One thing which probably isn’t in anybody’s “cloud” categorization, but which I’m interested in, is the notion of event-driven systems. Polling sucks, and we should be building systems that can notify other systems when something happens, instead of repeatedly asking “has this thing happened yet?”. Google’s pubsubhubbub protocol is an interesting attempt to apply an event-driven approach to RSS feed publish notifications. Any time we can use events instead of polling, we should. Eventually we’ll hit a point where polling systems are seen for the slow, primitive beasts they are, and we’ll have a real-time internet. Until then, setTimeout() and AJAX polling will continue to rule the internetz.

If these are the basic suppositions, what tools are going to grow in importance and what kinds of systems are we going to see in the next little while? What are the implications for the popular tools of today?

Technical Tools

The increased ease of operating system virtualization could make application virtualization and portability a lot less compelling. Who cares if Java can run on every possible machine architecture and operating system, if we can virtualize operating systems and specific applications really easily?

PHP will either get a decent threading model or die – too many of our Lego blocks rely on the idea that a language runtime can walk and chew gum at the same time, or at least fake it convincingly, and PHP’s approach (fork an entirely new operating system process) just won’t cut it much longer. Java, the .NET languages, and the dynamic duo (Python and Ruby) won’t be hurt by this. With Ruby specifically, the JRuby implementation is going to keep rising in popularity since it’s got Java’s tried-and-tested concurrency code going for it and doesn’t have the Global Interpreter Lock (GIL) that MRI 1.8 and 1.9 have. For the kinds of multi-threaded distributed systems I’m talking about, Erlang and Scala seem like they can only grow in popularity, seeing as how they were designed to deal with exactly this problem set. Lastly, for persistence, distributed block storage systems and the NoSQL movement are going to be increasingly important.

Proprietary vendors will need to come up with a compelling license-management story for on-demand services or risk being bypassed by a whole generation of geeks who can’t be bothered to keep track of what licenses they’ve used. So far the massive first-mover advantage of Amazon in the virtualized on-demand operating system space, built largely on a Free Software stack (Xen and Linux), has obscured this.
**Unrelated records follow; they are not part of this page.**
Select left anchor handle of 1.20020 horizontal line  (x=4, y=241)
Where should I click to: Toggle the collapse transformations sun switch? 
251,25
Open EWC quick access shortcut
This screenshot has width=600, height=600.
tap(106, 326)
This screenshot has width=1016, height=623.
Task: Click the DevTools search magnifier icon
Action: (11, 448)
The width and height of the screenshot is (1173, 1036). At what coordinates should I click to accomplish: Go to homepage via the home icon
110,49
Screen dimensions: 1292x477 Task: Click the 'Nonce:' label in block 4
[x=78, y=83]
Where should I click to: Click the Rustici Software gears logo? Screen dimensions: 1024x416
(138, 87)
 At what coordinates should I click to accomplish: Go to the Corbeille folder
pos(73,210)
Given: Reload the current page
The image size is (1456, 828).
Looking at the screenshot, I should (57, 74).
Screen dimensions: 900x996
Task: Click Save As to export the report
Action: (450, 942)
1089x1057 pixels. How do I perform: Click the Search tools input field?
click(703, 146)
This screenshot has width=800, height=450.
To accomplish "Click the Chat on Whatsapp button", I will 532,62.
If I want to set up my own OS virtualization and app infrastructure based on technologies which require license payments, and I want to bring instances up and down 300 times a month, how many licenses have I used? How much hassle will it be for me to keep track of? Why should I bother? Proprietary software vendors can mitigate this problem to some extent by cutting deals with hosting companies and getting them to take care of the bean-counting at a layer below that of the app developer.

The world’s biggest existing “cloud”?

Turning from tools to stuff we can build, what sorts of things are possible if we try snapping some of our conceptual Lego blocks together in different ways? Well, let’s take a look at the largest cloud system that everyone ignores. Sometimes people snap the conceptual Lego together in some pretty interesting ways, and it’s worth paying attention when they do.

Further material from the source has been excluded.